Excluding the divested supplies business, Invacare posted a loss of $7.3 million, or 23¢ per share, on sales of $360.4 million for the 3 months ended Dec. 31, representing a 79.2% increase in losses and a 3.7% sales slide.
For the full year, Invacare logged profits of $1.8 million, or 6¢ per share, on sales of $1.46 billion, compared with losses of $4.1 million (13¢) on sales of $1.50 billion, down 3.1%.
"2012 was one of the most challenging years in the company’s history. The year was dominated by our consent decree negotiations with the United States Food & Drug Administration. Negotiations were completed and the consent decree became effective in December, necessitating a temporary cessation of production at our Taylor Street wheelchair manufacturing facility to allow time to implement compliance controls," Blouch said in prepared remarks.
The combined Invacare businesses posted losses of $35.0 million, or $1.25 per share, on sales of $455.6 million last year. The ISG business logged 2012 profits of $4.7 million, or 15¢ per share, on sales of $95.2 million.

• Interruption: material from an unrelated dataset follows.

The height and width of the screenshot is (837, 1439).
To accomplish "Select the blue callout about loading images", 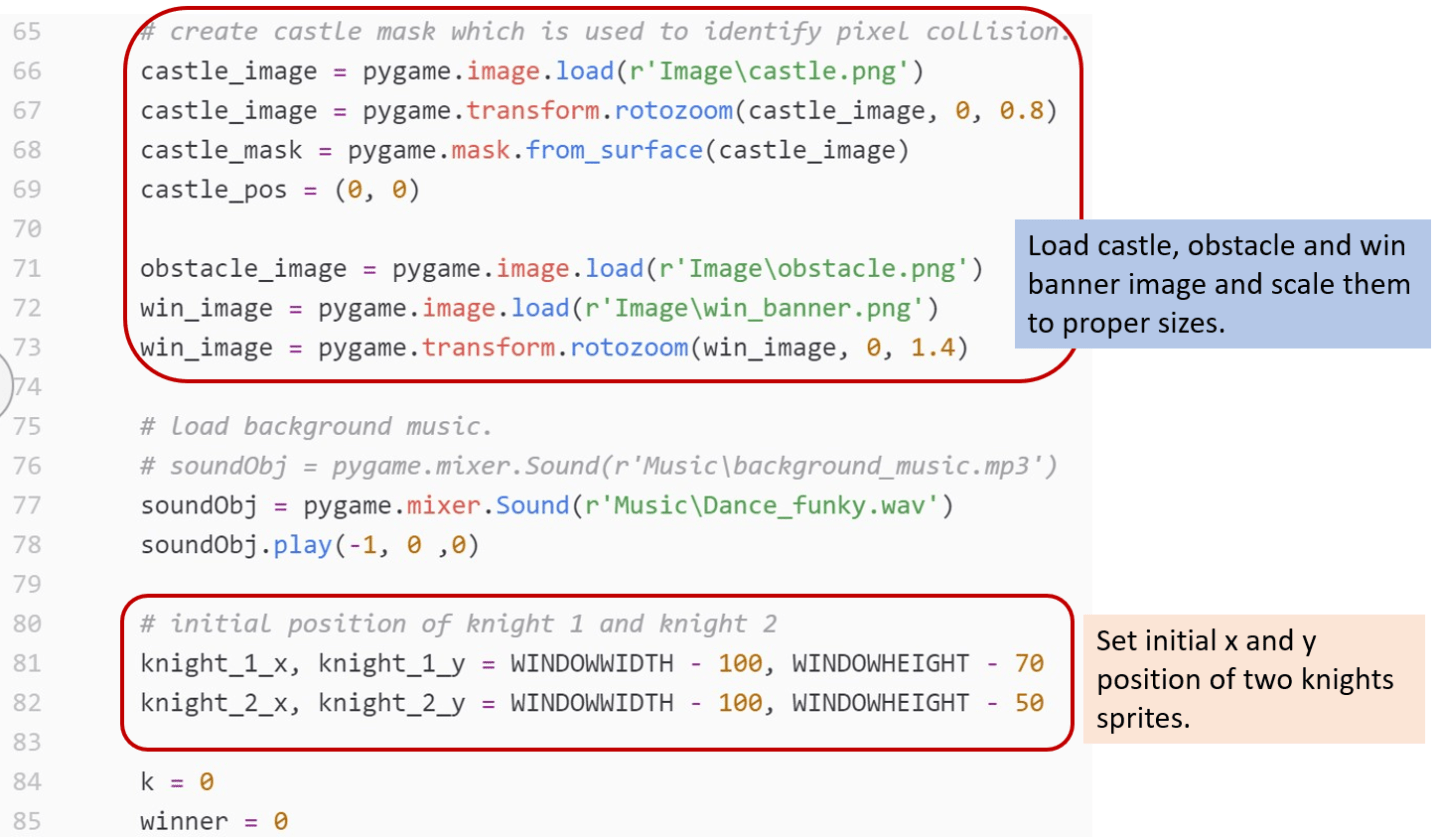I will pos(1222,284).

Blouch said an intensive, 2-year retrofit of its compliance systems caused research & development to come to a near halt. The FDA consent decree also bars "design activities related to wheelchairs and power beds" at Invacare’s Elyria home base until the FDA gives the OK, according to a press release.
"The lack of new products coupled with uncertainty among our customers over Invacare’s ability to offer continuous product supply from the Taylor Street facility resulted in a loss of market share and gross margin pressure in the North America/home medical equipment segment last year," Blouch said.
Invacare said it expects the pressure to continue this year, with the "key drivers" including the costs of the compliance remediation and limited production at the facility under FDA investigation.